Hz. Esmâ Radiyallahü
Anha;
“Ya
Fâtıma, seni üzen şey nedir, söyle de Ebû Bekir Radiyallahü Anh’ı haberdar
edeyim, bir çare bulsun!” dedi.
O iffet ve fazilet timsali, o hayâ
örneği, o nezahet membaı Hz. Fatıma Radiyallahü Anha’nın son demlerinde kalbini
dilhûn eden şey elbette mühimdi. Bakınız o peygamber neslinin son çiçeği ne
istiyordu:
“Ya Esma,
beni günlerdir düşündüren şey, vefatımdan sonra üzerine konarak götürüleceğim
tabutun şeklidir. Çünkü bu tabutlar dümdüz tahtadan ibarettir. Bu tabuta konan
cesede, bir kilim örtülmekte ise de, cesede yapışan örtü mevtanın vücudunu
belli ediyor. Cesedi görenler iriliğini, ufaklığını anlıyorlar. Benim cesedimin
de namahreme böyle görülmesini istemiyorum.
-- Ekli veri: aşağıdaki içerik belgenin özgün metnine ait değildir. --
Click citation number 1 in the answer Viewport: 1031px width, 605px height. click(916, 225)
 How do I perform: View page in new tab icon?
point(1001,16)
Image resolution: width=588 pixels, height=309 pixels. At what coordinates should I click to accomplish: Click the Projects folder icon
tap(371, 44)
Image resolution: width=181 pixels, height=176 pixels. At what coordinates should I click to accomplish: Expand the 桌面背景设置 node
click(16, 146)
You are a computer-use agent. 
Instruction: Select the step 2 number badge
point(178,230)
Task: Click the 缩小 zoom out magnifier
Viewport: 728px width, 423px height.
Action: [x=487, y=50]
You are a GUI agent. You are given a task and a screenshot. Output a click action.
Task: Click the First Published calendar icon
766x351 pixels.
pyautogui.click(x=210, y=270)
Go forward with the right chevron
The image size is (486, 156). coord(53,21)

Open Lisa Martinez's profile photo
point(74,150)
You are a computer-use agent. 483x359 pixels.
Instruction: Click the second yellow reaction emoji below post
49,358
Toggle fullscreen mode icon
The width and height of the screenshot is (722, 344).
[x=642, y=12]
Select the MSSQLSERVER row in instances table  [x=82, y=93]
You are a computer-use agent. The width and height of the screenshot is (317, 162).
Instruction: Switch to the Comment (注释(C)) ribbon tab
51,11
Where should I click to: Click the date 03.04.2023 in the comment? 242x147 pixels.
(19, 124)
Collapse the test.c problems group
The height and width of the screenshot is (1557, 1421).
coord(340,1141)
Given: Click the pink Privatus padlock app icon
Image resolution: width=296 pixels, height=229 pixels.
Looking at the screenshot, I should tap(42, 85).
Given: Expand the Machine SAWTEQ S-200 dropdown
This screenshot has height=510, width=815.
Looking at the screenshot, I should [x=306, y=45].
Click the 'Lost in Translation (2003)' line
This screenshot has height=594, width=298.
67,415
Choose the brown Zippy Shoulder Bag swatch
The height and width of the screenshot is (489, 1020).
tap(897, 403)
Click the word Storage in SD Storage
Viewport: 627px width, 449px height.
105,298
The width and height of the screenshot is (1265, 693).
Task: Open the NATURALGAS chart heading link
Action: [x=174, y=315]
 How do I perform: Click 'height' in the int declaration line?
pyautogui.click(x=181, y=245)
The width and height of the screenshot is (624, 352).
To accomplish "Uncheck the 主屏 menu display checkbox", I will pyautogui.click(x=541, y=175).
Kalbimi huzursuz eden, şimdiden
üzüntüsünü çektiğim şey budur!”
Hz. Fatıma
Radiyallahü Anha validemizdeki hassasiyete bakınız ki, vefatından sonraki
durumu düşünmektedir. Zaten kefenlenmesine, kefenin üzerine kilim örtülmesine
rağmen, o vücudunun ana yapısının belli olmasından rahatsızlık duymaktadır.
(Hayâsızca açılıp
saçılan şimdiki kadınların vay haline!!!)
Hz. Esma
Radiyallahü Anha, Hz. Fâtıma’nın bu problemine şu çözümü getirmişti:
“Yâ Fâtıma,
biz Habeşistan’a hicret ettiğimizde, onların cenazelerini taşıdıkları tabutları
gördüm. Dümdüz tahtaların üzerine çatı yapıp, bu çatının üzerine de hasır
örtüyorlar ve böylece tabutun içinde bulunan cesedi başkaları görmüyor.”
Hz. Esma Radiyallahü
Anha, böyle dedikten sonra, eline aldığı ince hurma dallarının iki ucunu yere
saplayıp, ortasını yukarı doğru kamburlaştırarak,
“İşte böyle yapıyorlar.” diye tabutun şeklini de gösterdi.
Hz. Fâtıma
Radiyallahü Anha sevinmişti.
Şöyle dedi:
“Bunu çok
beğendim, vasiyet ediyorum, beni taşıyacağınız tabutu böyle yapın ve kefene
sarılı cesedimi, bakanların nazarından gizli tutun”.
Hz. Esma
Radiyallahü Anha’ya su kaynatmasını ister ve gusül abdesti alır. Temiz
kıyafetlerini giyer ve yatağını odanın tam ortasına yaptırır.
Hz. Esma’ya
sessizce;
“Ben şimdi
öleceğim, beni hiç kimse açmasın ve gasil etmesin. Vasiyetimdir beni kabre gece
yerleştirin!” der.
Çocuklarını
yanına ister ve onlara;
“Sizleri
şerefli bir babaya teslim ediyorum!” der.
Yaşları
küçüktür, çocukları ne olduğunu anlayamazlar, onları odadan çıkarttırır. Sağ
tarafı üzerine yan bir şekilde elini yüzünün altına koyar. Hz. Esma Radiyallahü
Anha O’nun dinlendiğini zanneder.
Biraz sonra Hz.
Fatıma Radiyallahü Anha annemize seslenir ama cevap yoktur. Yanına gelir ve
Resulûllah’ın Sallallahü Aleyhi Vesellem vefatından sonra ilk defa bu mübarek
yüzde hafif bir tebessüm ve buğulu gözlerinde donuk bir bakış görür. Ruhunu
teslim ettiğini anlar, ağlayarak O’nu öper, koklar ve:
“Resulûllah’ın
Sallallahü Aleyhi Vesellem narin çiçeği işte babana kavuştun. Resulûllah’a
Sallallahü Aleyhi Vesellem benden selâm söyle!” der ve dışarı çıkar.
Kapıda Hz. Ali
Ali Radiyallahü Anh vardır, Hz. Esma Ali Radiyallahü Anha’yı üzgün görünce
sorar;
"Ne
oldu?"
Esma
Radiyallahü Anha hıçkırıklar içinde:
“Resûlullah
Sallallahü Aleyhi Vesellem’in son çiçeği de soldu. Babacığına kavuştu!” der.
Hz. Ali
Radiyallahü Anh içeri girer, odanın ortasında bir nur yumağı yatmaktadır. Hz.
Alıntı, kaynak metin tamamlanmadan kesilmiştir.